Strategic Consideration: Lower caps benefit investors but cause more dilution for founders. Assess your realistic valuation growth and set caps that provide investor upside without excessive dilution.
Negotiation Range (2025): Typically 2-4x your current implied valuation, with median caps around $10-15M for seed-stage companies.
2. Discount Rate
The percentage reduction from the qualified financing price given to early investors.
Strategic Consideration: Discounts typically range from 15-25%, with 20% being most common. Higher discounts can sometimes offset higher caps as a negotiating tactic.
Red Flag: Discounts above 30% may signal problematic terms or investor skepticism.
3. Conversion Triggers
Events that cause the note/SAFE to convert to equity.
Key Triggers to Define:
- Qualified financing (minimum raise amount)

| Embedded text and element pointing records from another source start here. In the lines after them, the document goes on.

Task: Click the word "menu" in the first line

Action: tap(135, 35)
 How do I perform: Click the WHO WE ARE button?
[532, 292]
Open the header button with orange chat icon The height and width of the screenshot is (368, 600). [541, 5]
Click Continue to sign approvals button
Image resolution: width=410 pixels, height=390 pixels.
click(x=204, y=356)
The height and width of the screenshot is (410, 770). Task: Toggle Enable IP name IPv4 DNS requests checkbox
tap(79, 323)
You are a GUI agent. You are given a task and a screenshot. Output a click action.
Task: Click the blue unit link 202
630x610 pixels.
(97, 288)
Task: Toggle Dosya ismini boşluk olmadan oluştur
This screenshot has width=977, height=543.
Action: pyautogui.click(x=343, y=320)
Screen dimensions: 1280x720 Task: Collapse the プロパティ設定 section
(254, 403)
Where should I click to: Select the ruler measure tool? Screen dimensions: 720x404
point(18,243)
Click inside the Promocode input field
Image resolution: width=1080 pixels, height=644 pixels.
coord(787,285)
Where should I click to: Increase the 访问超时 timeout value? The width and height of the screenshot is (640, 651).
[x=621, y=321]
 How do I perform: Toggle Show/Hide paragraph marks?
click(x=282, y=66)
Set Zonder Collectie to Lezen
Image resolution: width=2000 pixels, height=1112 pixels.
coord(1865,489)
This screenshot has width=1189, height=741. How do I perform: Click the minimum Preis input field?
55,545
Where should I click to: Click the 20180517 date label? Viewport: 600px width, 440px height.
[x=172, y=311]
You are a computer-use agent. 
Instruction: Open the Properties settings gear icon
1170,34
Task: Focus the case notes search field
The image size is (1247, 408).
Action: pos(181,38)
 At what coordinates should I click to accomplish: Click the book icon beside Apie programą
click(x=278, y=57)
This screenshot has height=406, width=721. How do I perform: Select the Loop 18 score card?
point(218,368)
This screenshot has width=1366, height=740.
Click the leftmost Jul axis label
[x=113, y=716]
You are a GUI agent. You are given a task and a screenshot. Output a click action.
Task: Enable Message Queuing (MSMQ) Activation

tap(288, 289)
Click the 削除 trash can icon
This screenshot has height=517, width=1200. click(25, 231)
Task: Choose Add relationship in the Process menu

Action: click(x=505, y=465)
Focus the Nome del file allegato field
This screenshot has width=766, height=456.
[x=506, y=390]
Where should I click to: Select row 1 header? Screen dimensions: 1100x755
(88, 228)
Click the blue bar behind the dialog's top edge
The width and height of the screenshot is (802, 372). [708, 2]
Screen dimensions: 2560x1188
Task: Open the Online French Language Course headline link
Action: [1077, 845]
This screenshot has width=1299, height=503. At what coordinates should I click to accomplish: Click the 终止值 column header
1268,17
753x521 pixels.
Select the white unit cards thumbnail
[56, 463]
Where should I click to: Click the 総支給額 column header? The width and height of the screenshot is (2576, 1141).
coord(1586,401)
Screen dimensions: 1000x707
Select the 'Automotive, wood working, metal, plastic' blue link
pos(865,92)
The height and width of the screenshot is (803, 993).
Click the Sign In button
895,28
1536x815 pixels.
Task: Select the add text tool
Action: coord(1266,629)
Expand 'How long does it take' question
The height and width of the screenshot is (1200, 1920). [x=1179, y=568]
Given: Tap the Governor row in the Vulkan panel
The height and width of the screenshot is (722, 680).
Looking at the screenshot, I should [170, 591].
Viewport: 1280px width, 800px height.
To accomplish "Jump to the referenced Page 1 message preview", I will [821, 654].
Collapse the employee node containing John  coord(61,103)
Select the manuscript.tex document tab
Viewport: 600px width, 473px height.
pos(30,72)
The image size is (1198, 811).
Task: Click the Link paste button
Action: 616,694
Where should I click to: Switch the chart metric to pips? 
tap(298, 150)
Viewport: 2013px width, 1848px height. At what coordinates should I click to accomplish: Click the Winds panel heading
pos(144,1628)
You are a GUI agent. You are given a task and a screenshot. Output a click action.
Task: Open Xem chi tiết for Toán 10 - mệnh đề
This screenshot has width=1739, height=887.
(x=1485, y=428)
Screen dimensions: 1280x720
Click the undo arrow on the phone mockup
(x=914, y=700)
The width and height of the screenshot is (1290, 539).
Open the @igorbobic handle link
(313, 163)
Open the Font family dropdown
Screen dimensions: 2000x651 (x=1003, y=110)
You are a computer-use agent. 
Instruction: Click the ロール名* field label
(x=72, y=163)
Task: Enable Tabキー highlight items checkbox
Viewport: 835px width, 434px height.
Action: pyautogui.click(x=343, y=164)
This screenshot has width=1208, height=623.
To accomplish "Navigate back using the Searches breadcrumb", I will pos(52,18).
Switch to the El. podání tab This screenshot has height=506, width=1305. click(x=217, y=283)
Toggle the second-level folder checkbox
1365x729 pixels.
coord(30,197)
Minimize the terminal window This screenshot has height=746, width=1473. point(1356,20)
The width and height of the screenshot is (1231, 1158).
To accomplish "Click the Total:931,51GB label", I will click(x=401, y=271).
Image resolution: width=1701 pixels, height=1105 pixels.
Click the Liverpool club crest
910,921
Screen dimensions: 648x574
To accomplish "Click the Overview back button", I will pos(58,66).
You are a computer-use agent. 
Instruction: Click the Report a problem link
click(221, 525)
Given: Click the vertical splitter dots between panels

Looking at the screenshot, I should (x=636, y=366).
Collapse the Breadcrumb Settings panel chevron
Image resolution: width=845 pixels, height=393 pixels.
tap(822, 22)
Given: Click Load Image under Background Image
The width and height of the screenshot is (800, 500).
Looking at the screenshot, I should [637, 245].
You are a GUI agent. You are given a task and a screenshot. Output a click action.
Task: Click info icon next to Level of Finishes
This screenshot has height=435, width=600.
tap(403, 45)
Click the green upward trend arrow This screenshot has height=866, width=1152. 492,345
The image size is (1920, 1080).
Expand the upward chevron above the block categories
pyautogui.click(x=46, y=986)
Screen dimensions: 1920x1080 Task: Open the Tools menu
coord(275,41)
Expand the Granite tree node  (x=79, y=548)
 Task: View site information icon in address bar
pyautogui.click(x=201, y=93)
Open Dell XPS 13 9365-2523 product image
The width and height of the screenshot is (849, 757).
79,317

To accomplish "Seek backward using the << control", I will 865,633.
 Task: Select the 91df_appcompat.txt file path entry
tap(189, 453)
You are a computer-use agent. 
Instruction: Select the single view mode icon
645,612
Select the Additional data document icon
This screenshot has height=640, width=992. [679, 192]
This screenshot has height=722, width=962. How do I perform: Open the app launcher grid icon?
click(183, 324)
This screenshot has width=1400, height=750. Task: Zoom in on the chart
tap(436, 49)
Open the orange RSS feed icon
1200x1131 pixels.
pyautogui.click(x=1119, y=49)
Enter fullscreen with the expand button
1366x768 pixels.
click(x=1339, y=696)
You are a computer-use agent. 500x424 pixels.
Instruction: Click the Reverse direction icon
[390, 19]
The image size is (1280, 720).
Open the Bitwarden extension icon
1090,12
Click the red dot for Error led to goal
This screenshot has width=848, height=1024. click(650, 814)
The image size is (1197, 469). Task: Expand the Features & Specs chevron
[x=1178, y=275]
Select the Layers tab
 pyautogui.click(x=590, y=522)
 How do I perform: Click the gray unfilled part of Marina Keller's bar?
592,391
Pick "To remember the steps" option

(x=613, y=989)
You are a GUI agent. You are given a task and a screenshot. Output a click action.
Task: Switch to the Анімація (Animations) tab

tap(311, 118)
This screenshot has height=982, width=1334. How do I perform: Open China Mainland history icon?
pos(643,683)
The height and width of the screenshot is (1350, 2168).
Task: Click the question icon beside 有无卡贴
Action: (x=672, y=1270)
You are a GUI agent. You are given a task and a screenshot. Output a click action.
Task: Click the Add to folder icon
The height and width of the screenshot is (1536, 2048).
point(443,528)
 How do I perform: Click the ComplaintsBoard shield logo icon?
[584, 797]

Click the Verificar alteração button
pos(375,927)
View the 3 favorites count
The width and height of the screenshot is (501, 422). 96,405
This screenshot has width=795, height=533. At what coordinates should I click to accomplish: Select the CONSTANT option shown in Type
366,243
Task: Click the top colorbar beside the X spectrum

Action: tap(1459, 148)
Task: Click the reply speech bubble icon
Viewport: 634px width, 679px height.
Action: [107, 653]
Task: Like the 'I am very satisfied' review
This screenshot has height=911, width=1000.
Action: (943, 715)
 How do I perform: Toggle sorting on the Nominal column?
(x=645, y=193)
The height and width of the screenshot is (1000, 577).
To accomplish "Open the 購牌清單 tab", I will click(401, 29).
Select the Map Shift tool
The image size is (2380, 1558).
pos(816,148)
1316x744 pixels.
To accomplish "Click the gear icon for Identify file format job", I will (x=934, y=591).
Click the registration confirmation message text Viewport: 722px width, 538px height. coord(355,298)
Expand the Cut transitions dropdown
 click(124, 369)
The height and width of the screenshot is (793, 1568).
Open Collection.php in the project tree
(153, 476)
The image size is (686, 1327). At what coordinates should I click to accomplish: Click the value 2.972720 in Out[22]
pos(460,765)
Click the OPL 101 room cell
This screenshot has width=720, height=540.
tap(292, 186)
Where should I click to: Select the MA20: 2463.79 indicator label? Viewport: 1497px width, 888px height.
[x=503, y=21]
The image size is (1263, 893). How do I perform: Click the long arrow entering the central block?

- Acquisition/change of control
- IPO
- Maturity (notes only)
Strategic Consideration: Set qualified financing thresholds high enough to ensure meaningful progress but not so high that small raises don't trigger conversion.
4. Pro Rata Rights
Investor rights to participate in future rounds to maintain ownership percentage.
Strategic Consideration: These rights can be valuable for aligned investors but may complicate future raises if granted too broadly. Consider limiting to larger check sizes.
Common Pitfalls to Avoid
1. MFN (Most Favored Nation) Clause Mismanagement
The Issue: Giving better terms to later investors that automatically apply to earlier investors.
The Solution: Define clear parameters around MFN provisions, including minimum investment thresholds and expiration dates.
2. "Valley of Death" between Notes and Equity
The Issue: Raising too much on notes/SAFEs can make priced rounds difficult due to dilution.
The Solution: Plan your convertible raises with your equity round in mind—model full dilution scenarios before accepting convertible capital.
3. Maturity Date Mismatch
The Issue: Notes coming due before you're ready for equity financing.
The Solution: Set maturity dates realistically based on development milestones plus buffer time; include extension provisions.
4. Ignoring Conversion Price Implications
The Issue: Focusing only on cap/discount without considering share price mechanics.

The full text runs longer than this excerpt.